THE SHEPHERD’S CORNER
On Chinese New Year Santy gave ang pao to all our grandchildren. Upon receiving the money, our four-year-old grandson told me that he would like to buy toys. Expecting him to reply, “My money” because after all he had just received an ang pao, I asked him, “Will you use your money or my money?” He answered, “Your money.” Surprised, I then asked him, “Why?” To which he replied, “Because I don’t want to waste my money!” I almost had a heart attack!
We like to receive but we do not like to give, or at least, we like to receive more than to give. We can of course produce a lot of reasons why we do not give but at the end of the day, it boils down to one: We do not like to give. We prefer receiving and keeping because we find more joy in receiving and keeping than in giving.
I think that was the reason Jesus had to promise us incentive when He commanded us to give, “Give, and it will be given to you: good measure, pressed down, shaken together, and running over will be put in your bosom. For with the same measure that you use, it will be measured back to you” (Luke 6:38-39). The problem is that we do not always receive “the same measure” or “running over” after we give, arithmetically. Instead of the same measure, we receive the less measure and instead of running over, we are running out.
God does not want us to live by “quid pro quo” principle—give one, get one.
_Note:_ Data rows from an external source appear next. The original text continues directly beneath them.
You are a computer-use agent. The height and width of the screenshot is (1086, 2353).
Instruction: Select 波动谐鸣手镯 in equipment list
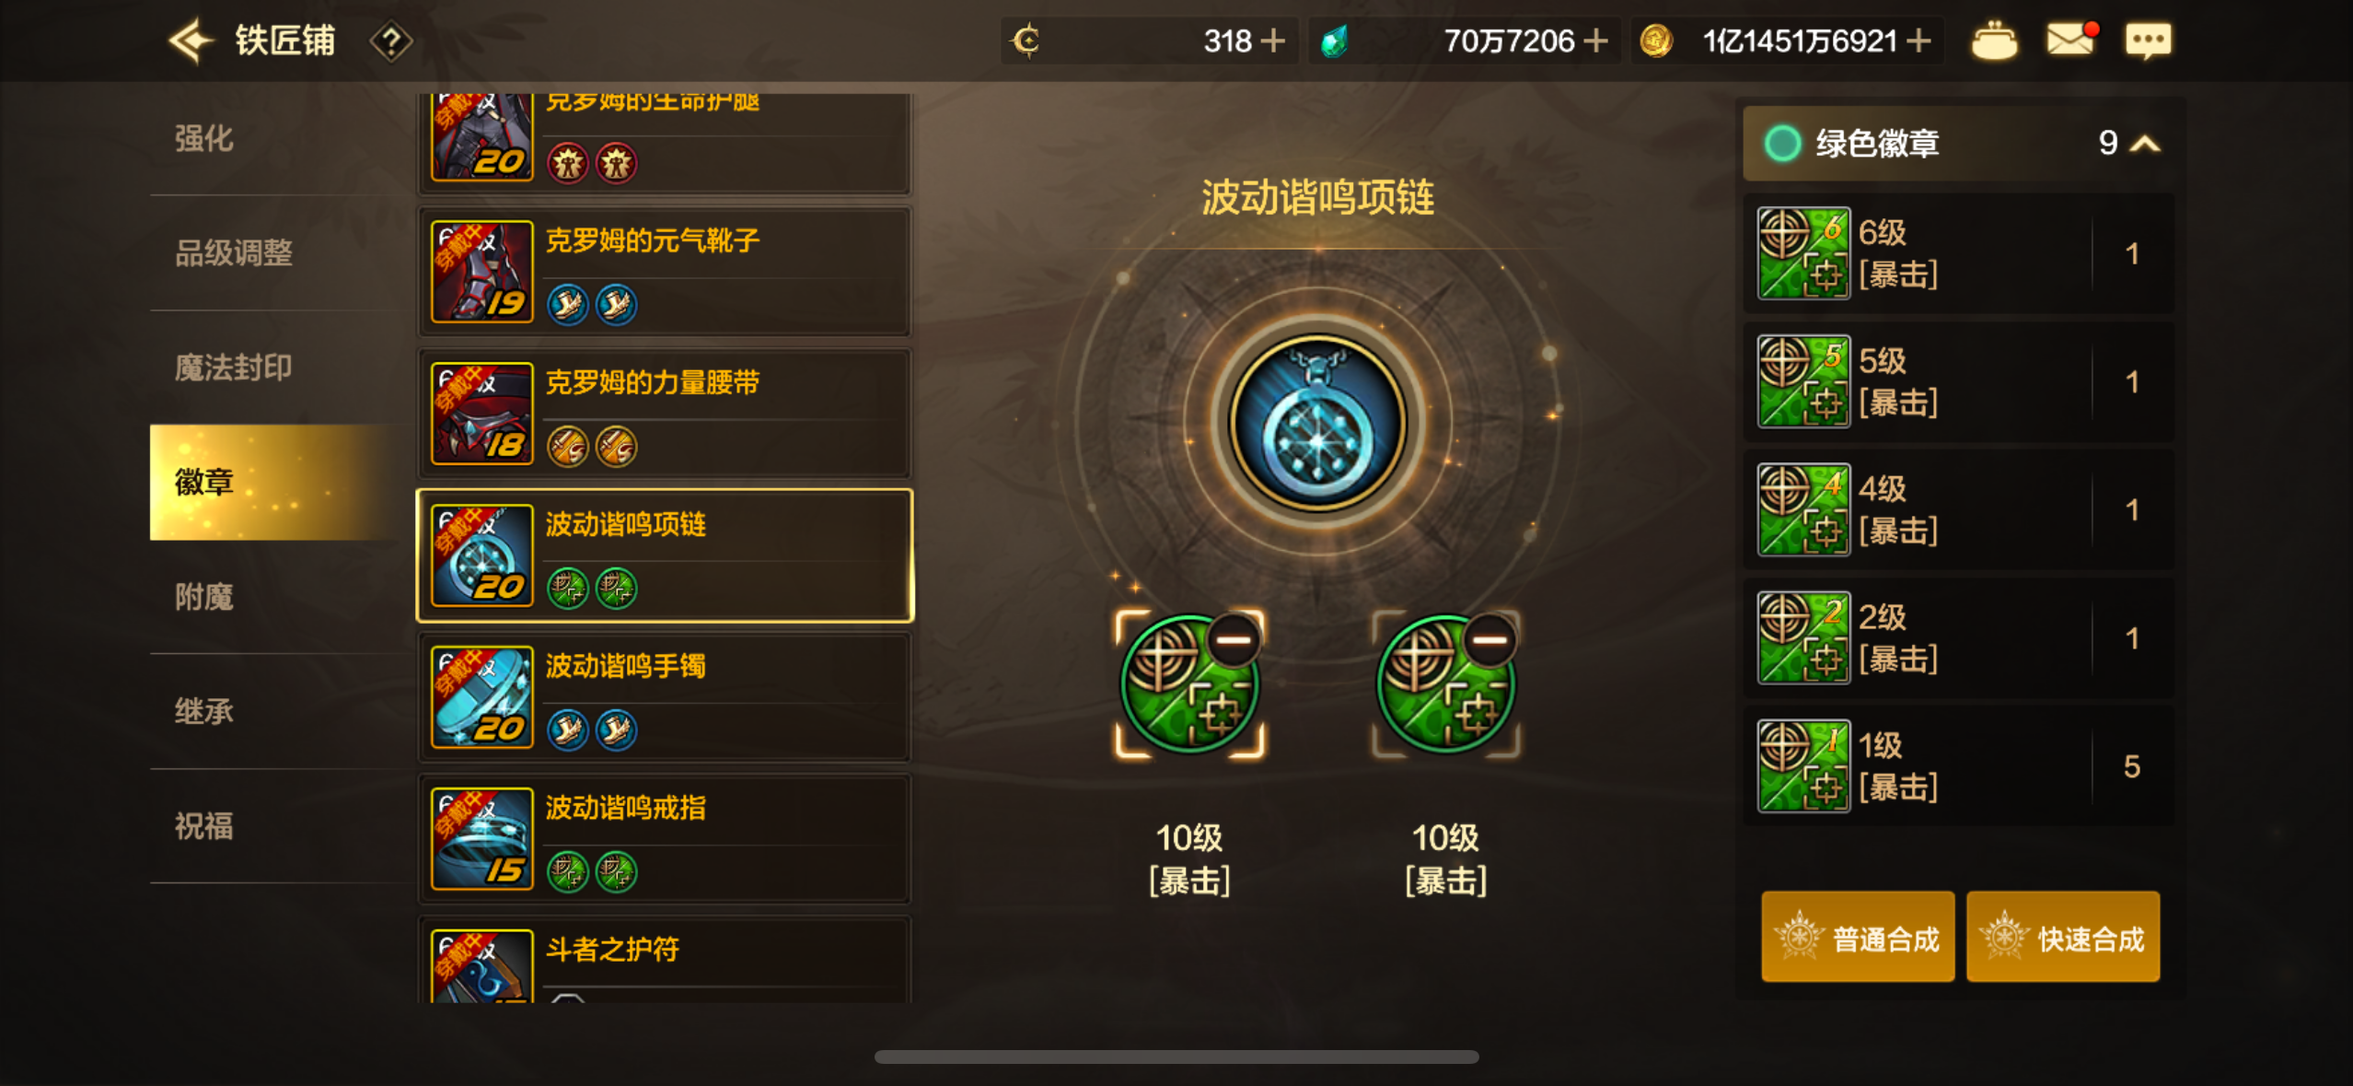coord(665,697)
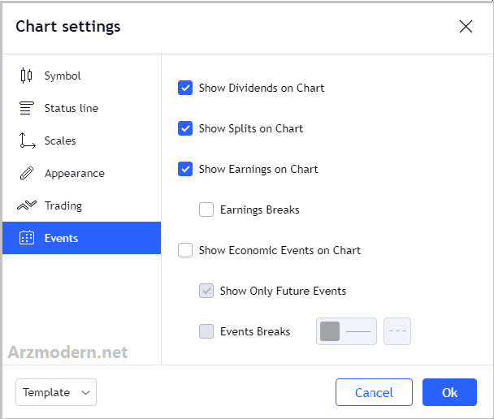494x419 pixels.
Task: Enable the Earnings Breaks checkbox
Action: pos(206,210)
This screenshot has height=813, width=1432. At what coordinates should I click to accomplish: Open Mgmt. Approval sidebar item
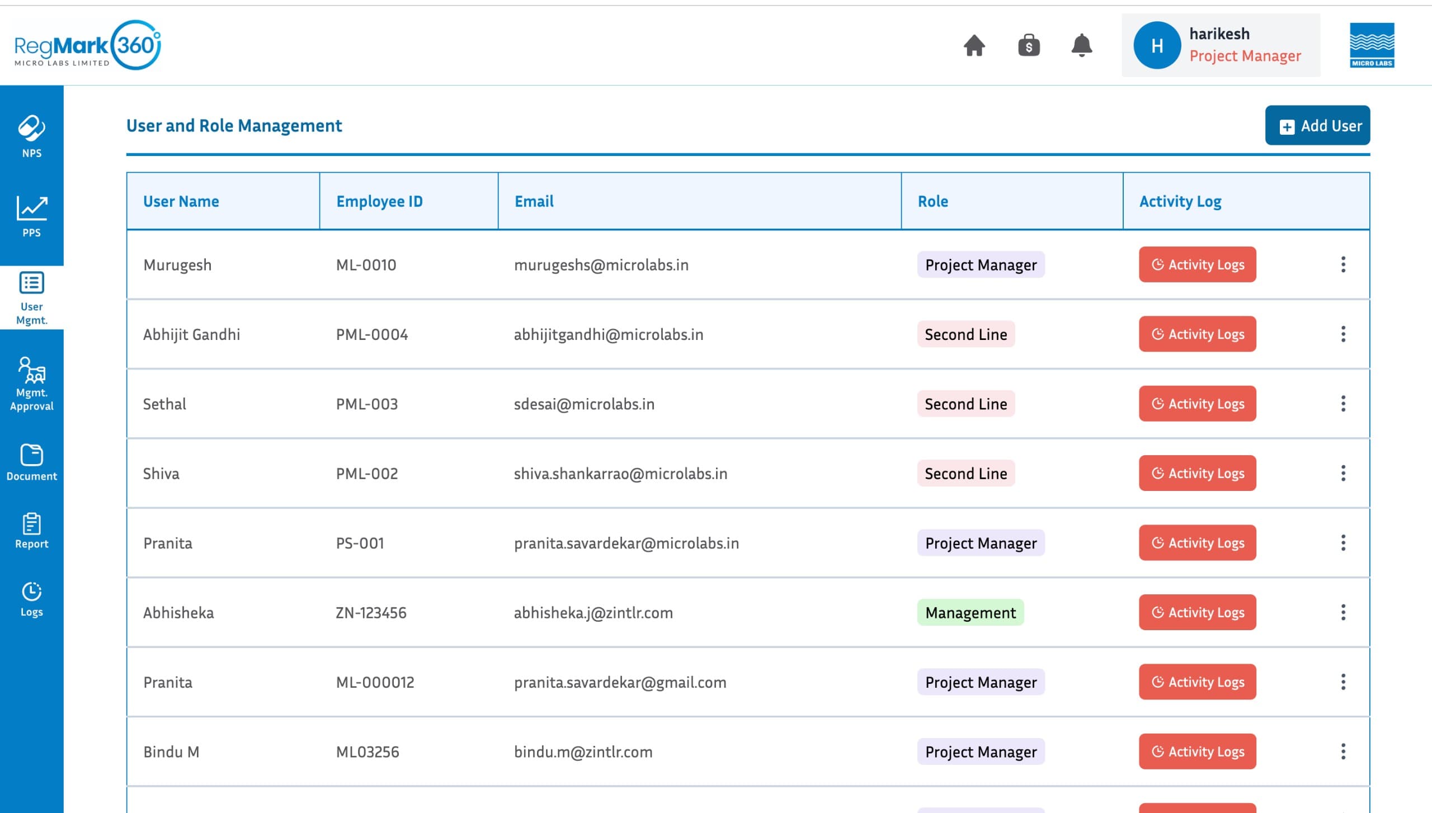32,384
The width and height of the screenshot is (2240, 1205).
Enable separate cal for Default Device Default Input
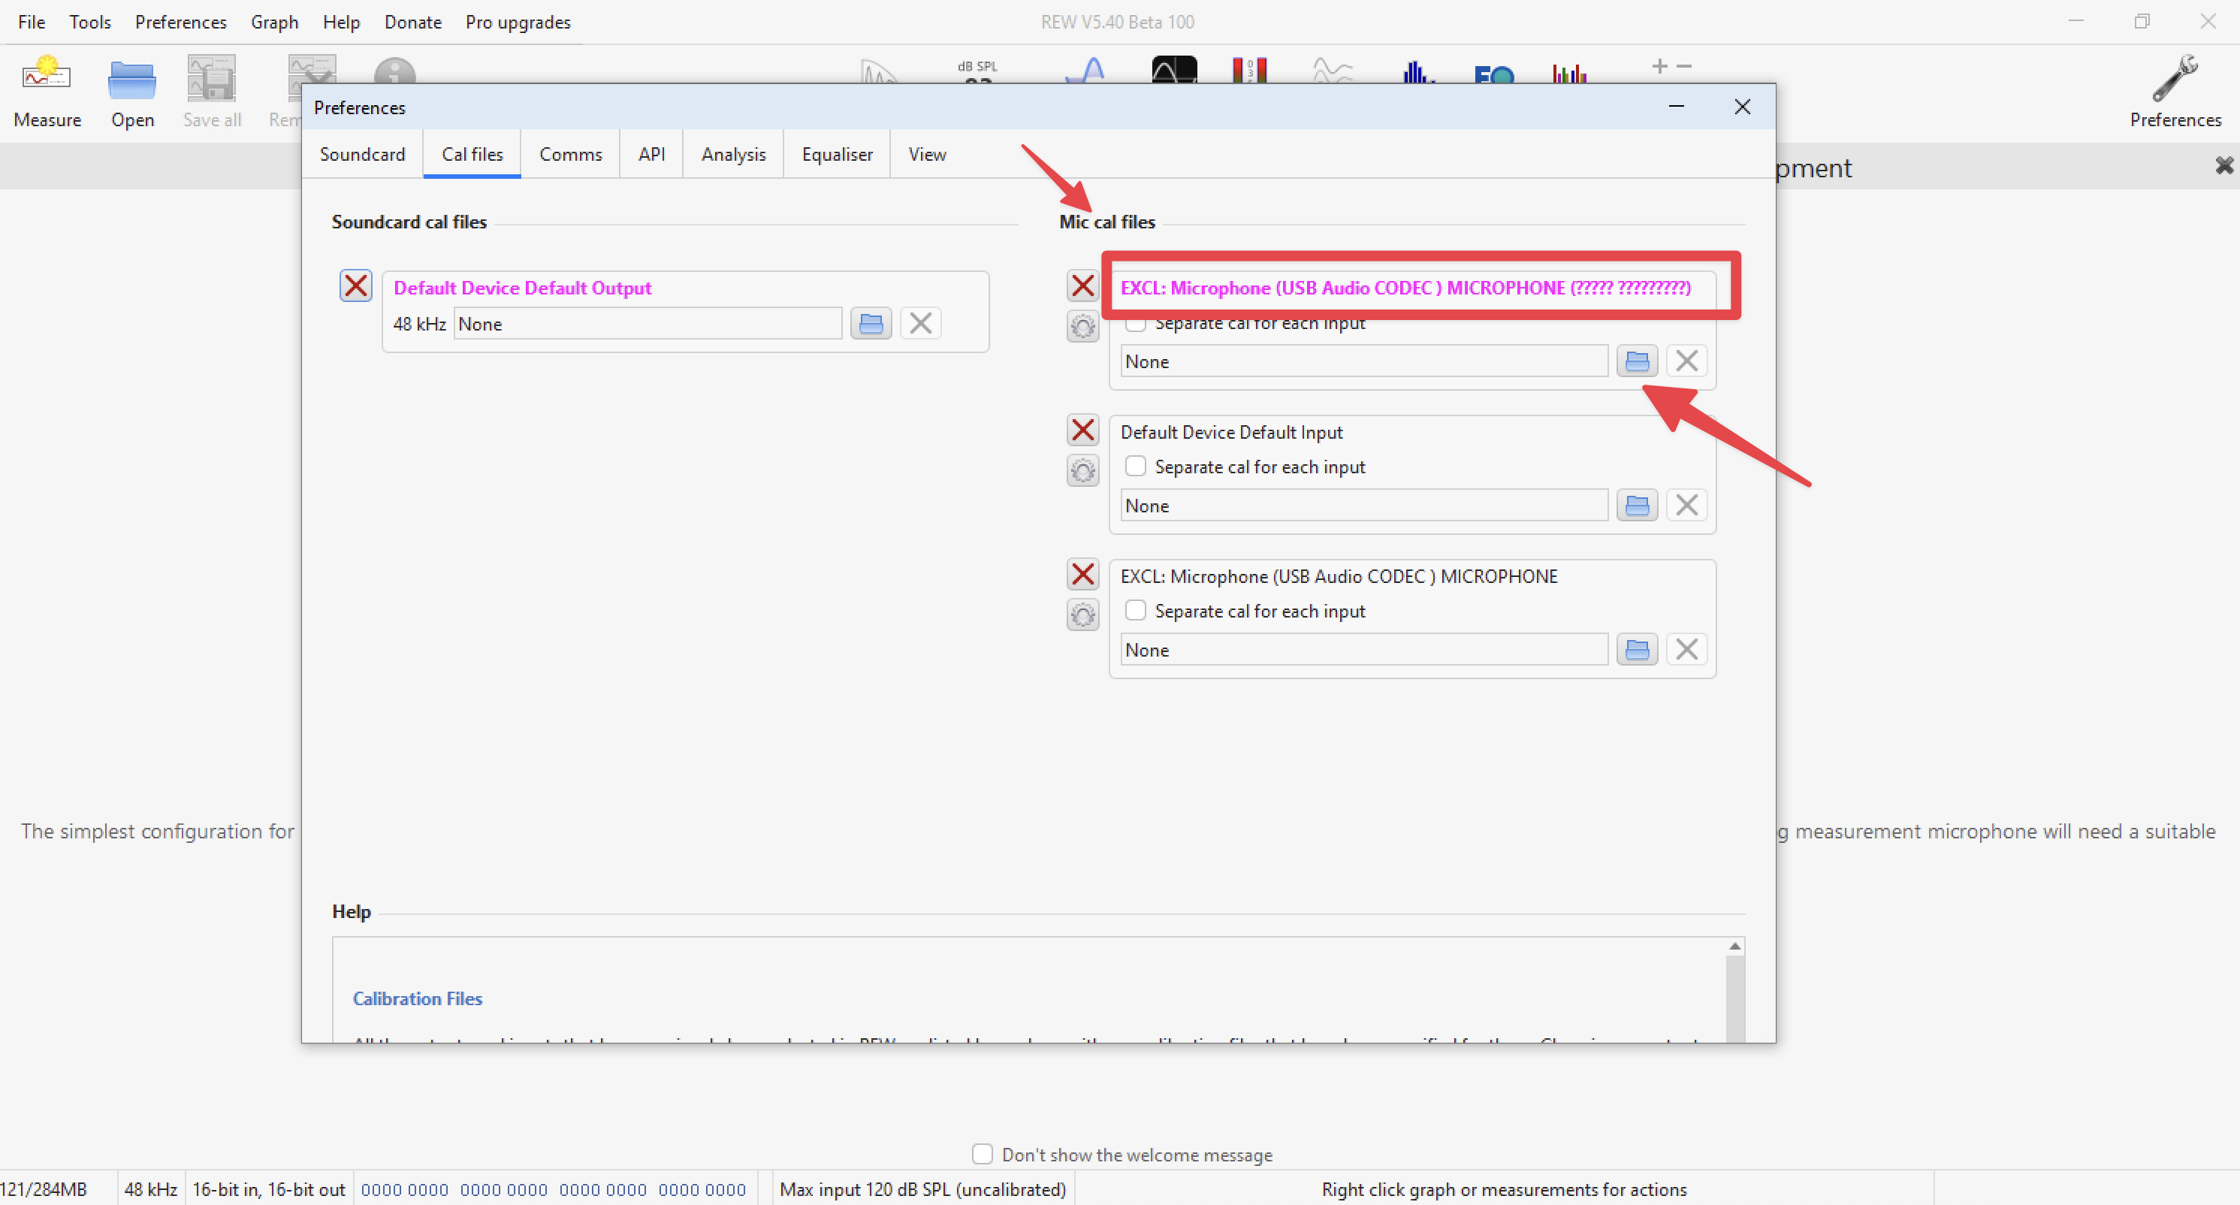[x=1135, y=466]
He wants us to live by grace—give one, get two. But to live by grace, we must first learn about generosity—give two, get one. God wants us to learn about generosity first because it, along with love, is the heartbeat of grace. There is no grace without love; there is no grace without generosity. The test for generosity comes when it is time to give. Luke 6:38-39 is not a formula for investment; instead, it is God’s promise of grace for His generous children.